A year ago, I sat in front of my laptop tasked with reflecting upon the last four years of my time as an Emory student. Today, I sit at my desk in Washington, D.C. wondering where all of that time went. As a graduating senior, I was terrified of a lot of things: finding a real job, figuring out how to do my taxes and cooking.
A year later, I'm a (paid!) intern doing work on women's political participation globally, I submitted my 1040EZ form to the IRS and I still have no clue how to cook for myself. Let's just say it's been a lot of frozen dinners with a side of shame.
When I wrote my senior reflection, I presumptuously gave advice to underclassmen on how to best spend their time in college. Now, I plan to presumptuously give advice to graduating seniors.
So, strap in, Class of 2013, because I'm about to drop some real-world (okay, semi-real world) knowledge on you.
It's okay if you don't have a job right now. I was only truly jobless for a matter of weeks, but being a substitute teacher by day and a Victoria's Secret sales associate by night isn't really what I had envisioned for myself when I was walking across the stage to get my diploma. But it takes time.
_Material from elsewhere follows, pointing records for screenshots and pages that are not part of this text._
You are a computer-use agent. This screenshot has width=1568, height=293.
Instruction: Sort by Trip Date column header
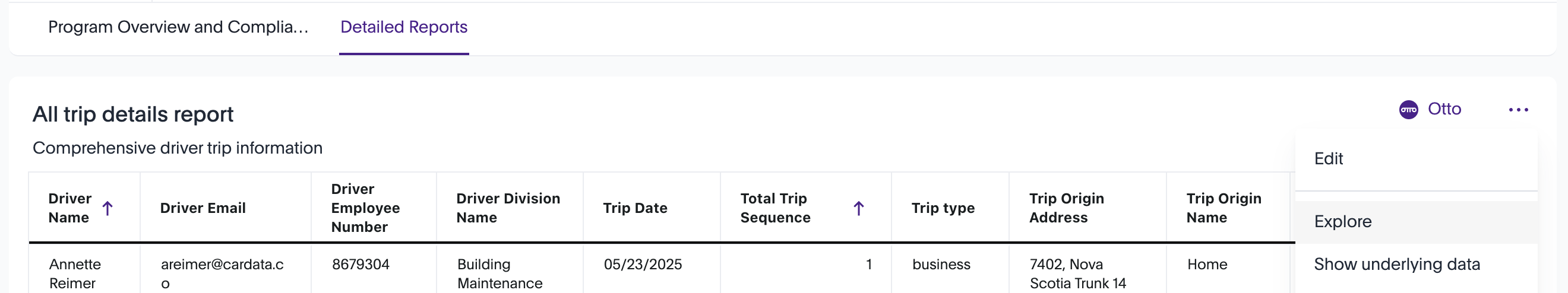[x=635, y=208]
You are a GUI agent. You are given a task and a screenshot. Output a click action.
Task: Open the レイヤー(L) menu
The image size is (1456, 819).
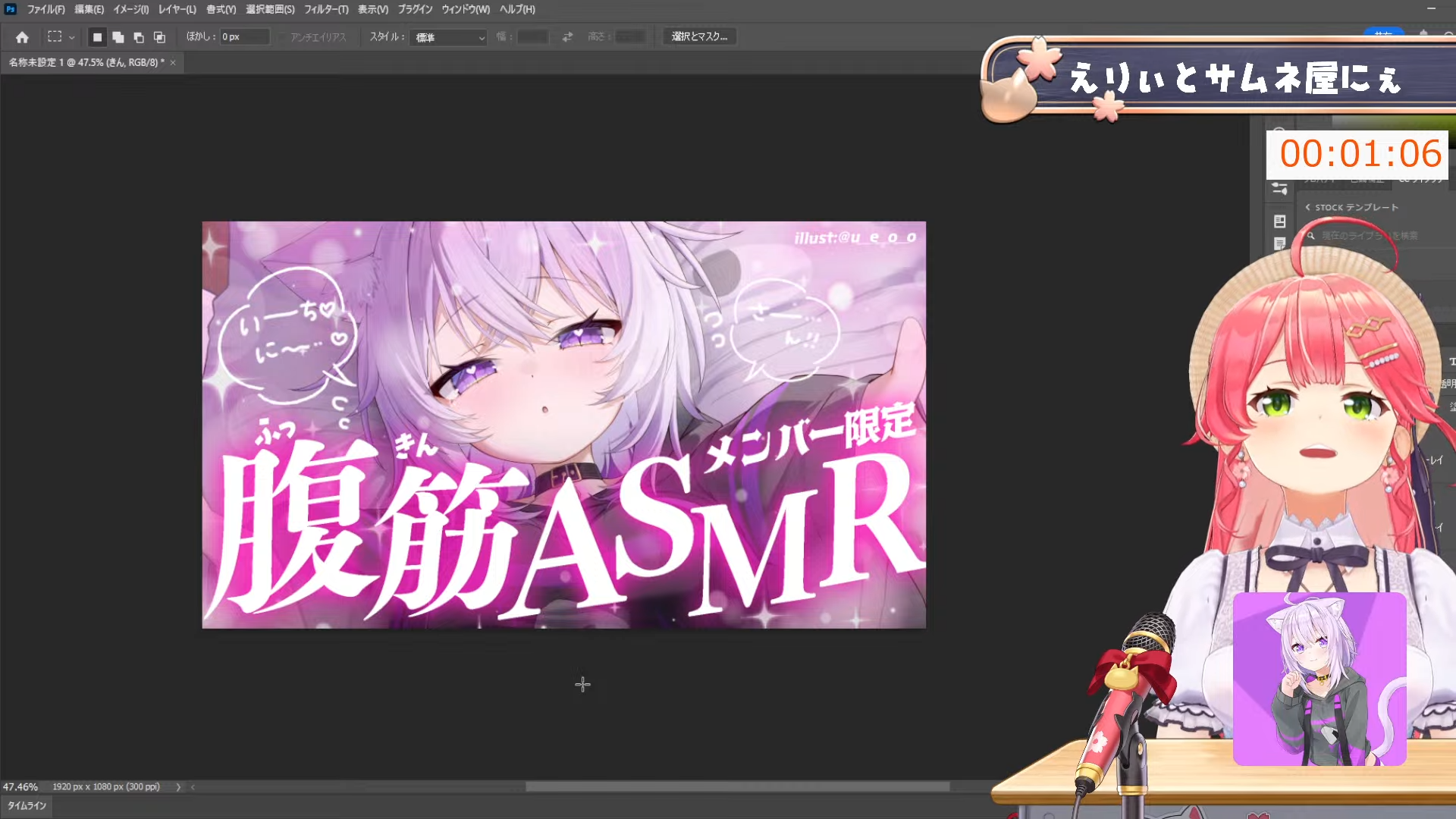[x=177, y=9]
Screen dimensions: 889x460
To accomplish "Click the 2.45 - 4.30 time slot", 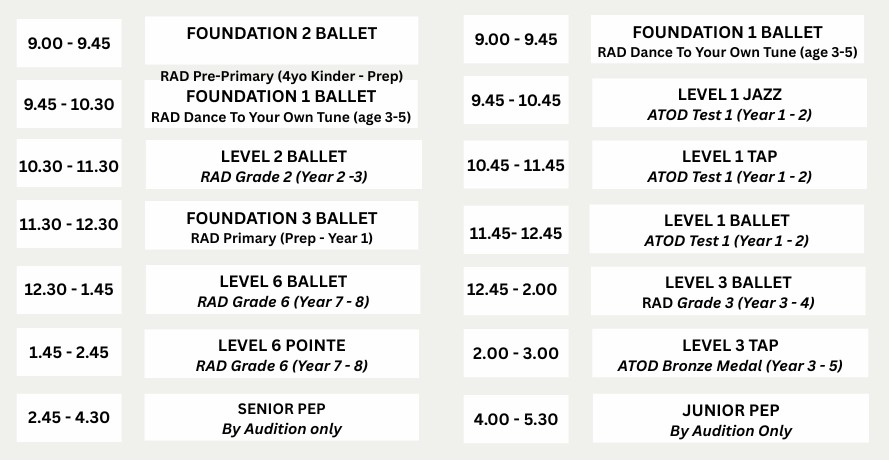I will [68, 418].
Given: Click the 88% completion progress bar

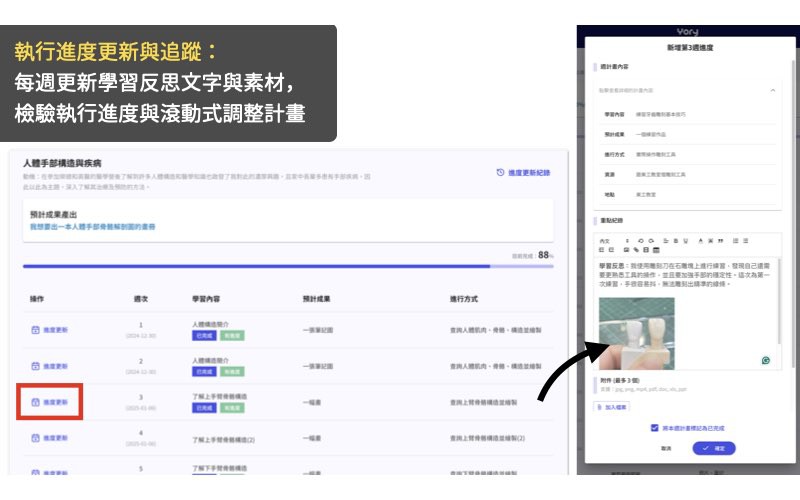Looking at the screenshot, I should point(270,267).
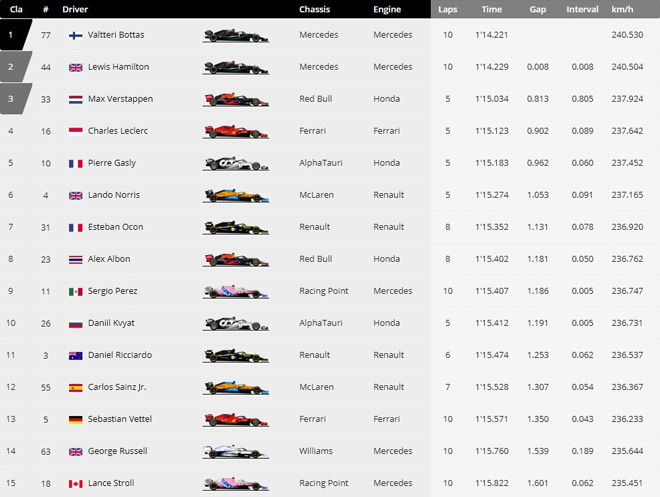Click the German flag beside Sebastian Vettel
660x497 pixels.
coord(75,419)
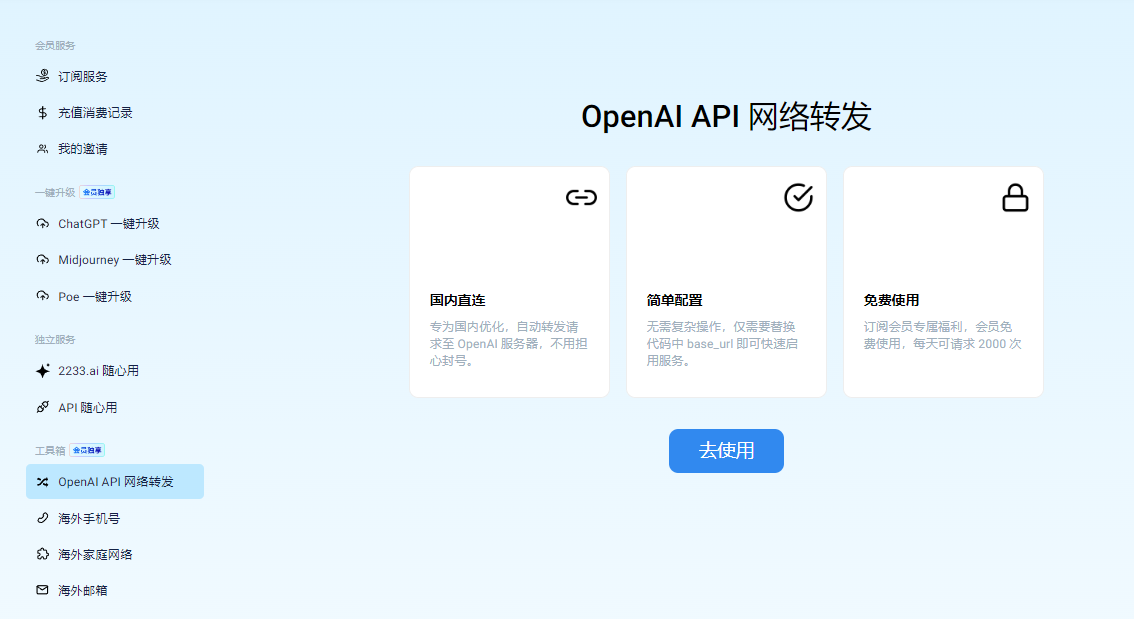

If you sit in Starbucks and apply to at least four jobs every night, someone will eventually hire you. Or, at least, someone will interview you and get your hopes up and you will envision your brand new dream life with your shiny new job and then you will be mercilessly crushed. Either way, just remember that it only takes one. Out of the hundreds of applications you send out, you only need one person to fall in love with you, hire you and allow you to move out of your mom's house and into a place with eight other people to save money on rent. Hey, D.C. is expensive.
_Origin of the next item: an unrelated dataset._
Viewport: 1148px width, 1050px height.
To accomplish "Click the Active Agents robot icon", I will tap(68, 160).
It's okay if you don't know what you want to do. Nobody does.
Even my friends who got jobs right out of college doing what they knew they wanted to do at the time are wondering if this is really what they want to be doing for the rest of their lives.
So, relax, have fun, try to do something that pays you and figure out what you don't want to do. Sometimes that's more useful anyway.
It's okay to feel like a failure, but it's not okay if you don't do anything about it. Being unemployed makes you feel like a failure. Being semi-employed can also make you feel that way. We take for granted that our path is more or less laid out from when we start kindergarten to our college graduation, and now that we're stuck with the paradox of choice – and worse if we also have nothing to do – we feel like we've failed. But you haven't. You just feel like you have.
So do the best that you can. Apply to a bajillion jobs. Email everyone you know. Except me, I get too many emails already. Okay, just kidding, you can email me; I'd be totally flattered.
It's also okay to quit – in the right way. If you know you're not doing the right thing for you, don't do it. Don't stand up in the middle of a staff meeting and yell, "SEE YA SUCKERS!" (even if you really, really want to), but start looking for other opportunities. Quitters never win, sure, but people who hate their job never win, either.
If you had asked me a year ago what I'd be doing today, I would've told you'd that I'd be teaching high school English in Miami. I'm not. If someone had told me that I'd work for President Barack Obama's campaign in Florida, I wouldn't have believed it. If someone told me I would teach at my old high school alongside my old teachers, I definitely wouldn't have believed it.
But I did, and I'm really grateful for those experiences. I went to the inaugural ball. I coached the most amazing, wonderful and perfect kids on the 11th best Speech and Debate team in the country.
So, I didn't make a lot of money, but I learned a lot. And now I'm working with the most awesome group of people (except for the Wheel staff, of course), and I even have my own phone extension. Oh, yeah, it's really happening for me.
So now that I'm done totally bragging on how totally great I am (my own phone extension), I want to say – from the bottom of my heart – congratulations to the Class of 2013. The best is yet to come.
And it's all going to be okay. I promise.
Gina Chirillo is an alumna of Emory University from Sarasota, Fla. She was the Associate Editor at the Wheel.